Vega Analysis Columns
3PE Vega (Put Vega)
PE Vega represents the total vega of Put options within the selected strike range.
- Shows sensitivity of put option prices to volatility changes
- If PE Vega increases → Higher volatility expectations on downside
- If PE Vega decreases → Reduced volatility expectations or position unwinding
- Red ↓ indicates reduction in Put Vega
- Green ↑ indicates increase in Put Vega
4CE Vega (Call Vega)
CE Vega represents the total vega of Call options within the same strike range.
- Shows sensitivity of call option prices to volatility changes
- If CE Vega increases → Higher volatility expectations on upside
- If CE Vega decreases → Call positions being closed or reduced volatility
- Red ↓ means reduction in Call Vega
- Green ↑ means increase in Call Vega
5Difference (CE Vega - PE Vega)
This column shows the vega divergence between Call and Put options.
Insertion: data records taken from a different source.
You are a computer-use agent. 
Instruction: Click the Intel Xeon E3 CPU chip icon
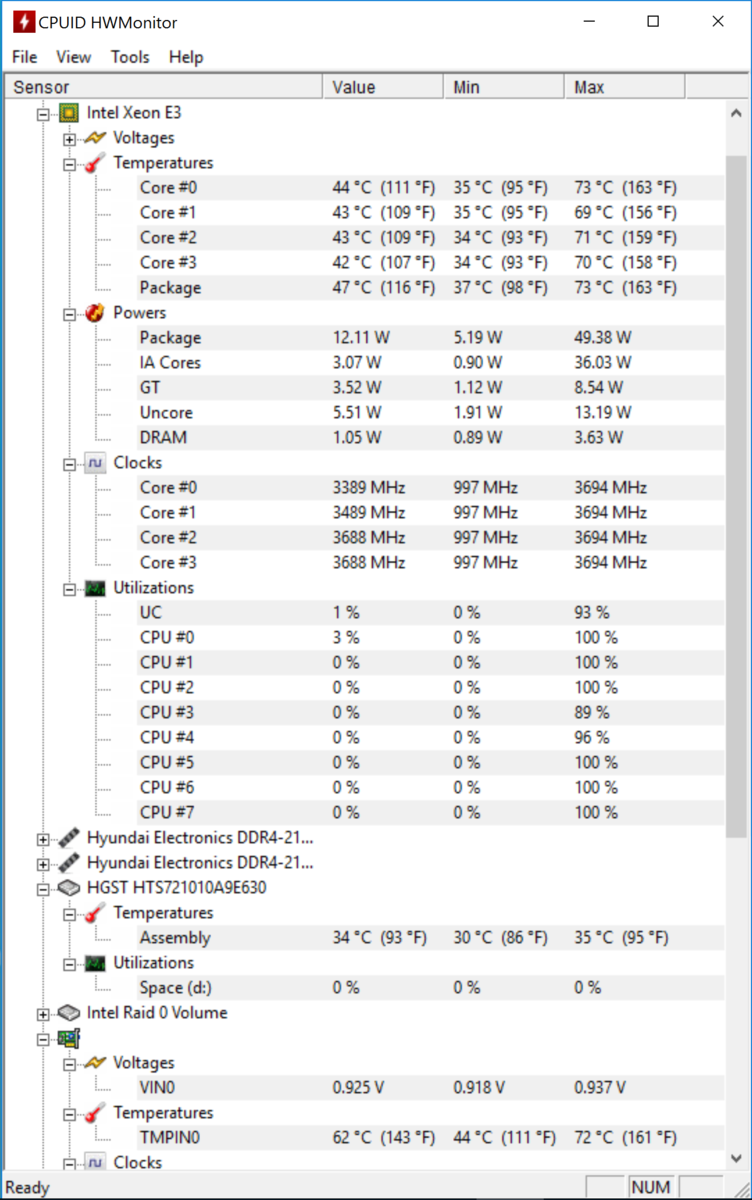pos(69,113)
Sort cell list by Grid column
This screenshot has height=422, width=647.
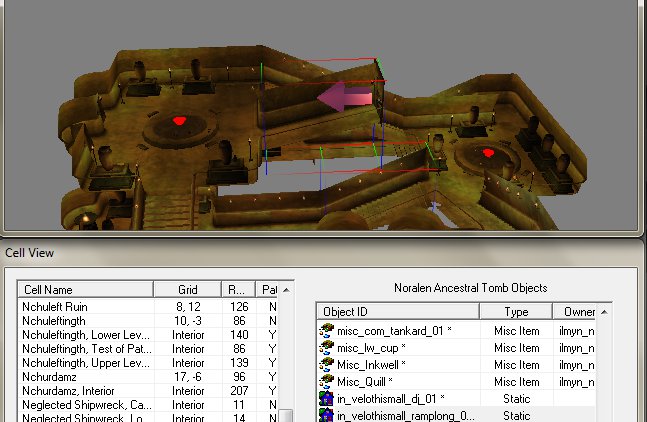pyautogui.click(x=187, y=289)
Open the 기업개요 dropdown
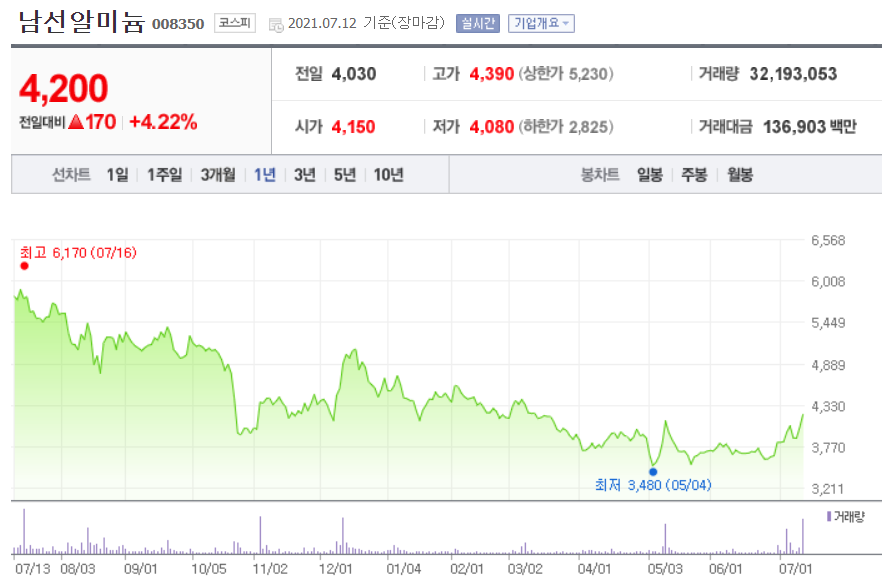Screen dimensions: 882x582 (541, 23)
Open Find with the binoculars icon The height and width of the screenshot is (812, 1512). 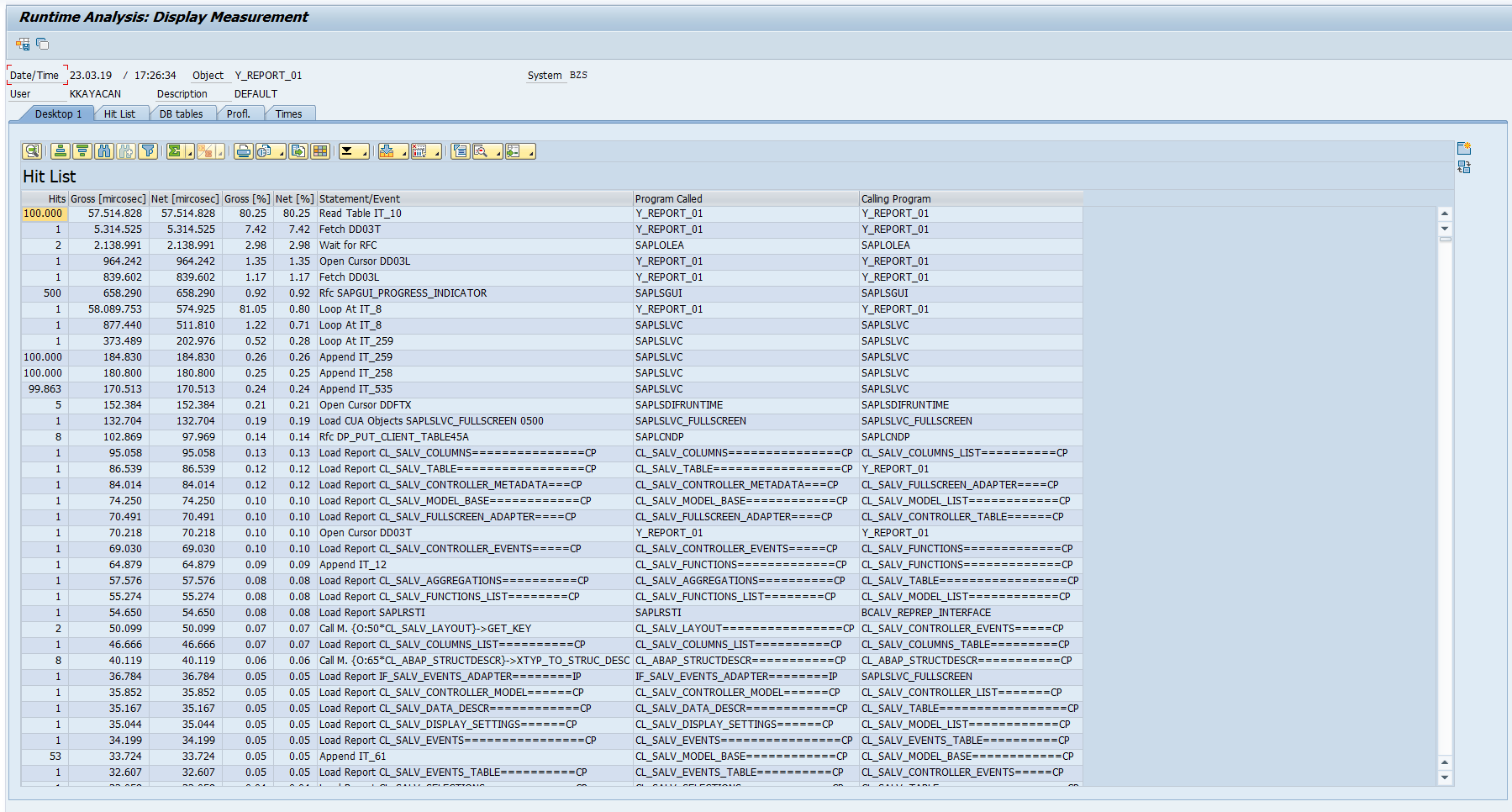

- Formula: CE Vega - PE Vega
- Negative value → Put Vega is higher (bearish volatility bias)
- Positive value → Call Vega is higher (bullish volatility bias)
- Helps identify directional volatility expectations in the market
PCR & Max Pain Analysis
6PCR
Put–Call Ratio (PCR) is a market sentiment indicator that compares how many put options are being traded (or are open) to how many call options are being traded (or are open) for the same index or stock. It tells you whether traders, as a group, are more focused on protection/downside (puts) or on upside (calls).
PCR Formula
PCR = Total Put Open Interest ÷ Total Call Open Interest
Example:
- Total Put Open Interest = 24,00,000
- Total Call Open Interest = 20,00,000
Calculation: PCR = 24,00,000 ÷ 20,00,000 = 1.20
What PCR Values Mean?
| PCR Range | Market View |
|---|---|
| > 1.2 | Bullish |
| 0.8 – 1.2 | Neutral |
| < 0.8 | Bearish |
7Intraday PCR
Measures the ratio of today's put option activity to today's call option activity within the trading day. Usually calculated using today's traded volume (or today's change in OI) of puts divided by today's traded volume (or change in OI) of calls for that day. It tells you what traders are doing right now during the session, not what they have built over many days.
Formula and Difference from Normal PCR
Normal PCR uses total PE OI ÷ total CE OI for that expiry and range.
Intraday PCR uses today's fresh build-up or volume in PE ÷ today's fresh build-up or volume in CE for the same period.
So:
If Intraday PCR is very high, it means that today more puts are being added or traded than calls, showing strong fear/bearish hedging intraday (often a contrarian bullish hint if extreme).
If Intraday PCR is very low, it means today traders are aggressively taking call positions compared to puts, showing intraday bullishness that can become over-optimistic at extremes.
8Max Pain
The strike price at which option buyers (calls + puts together) would lose the most money at expiry, and option sellers would gain the most.
- If max pain is below the current LTP, it is shown in red (price trading above the max‑pain level).
- If max pain is above the current LTP, it is shown in green (price trading below the max‑pain level).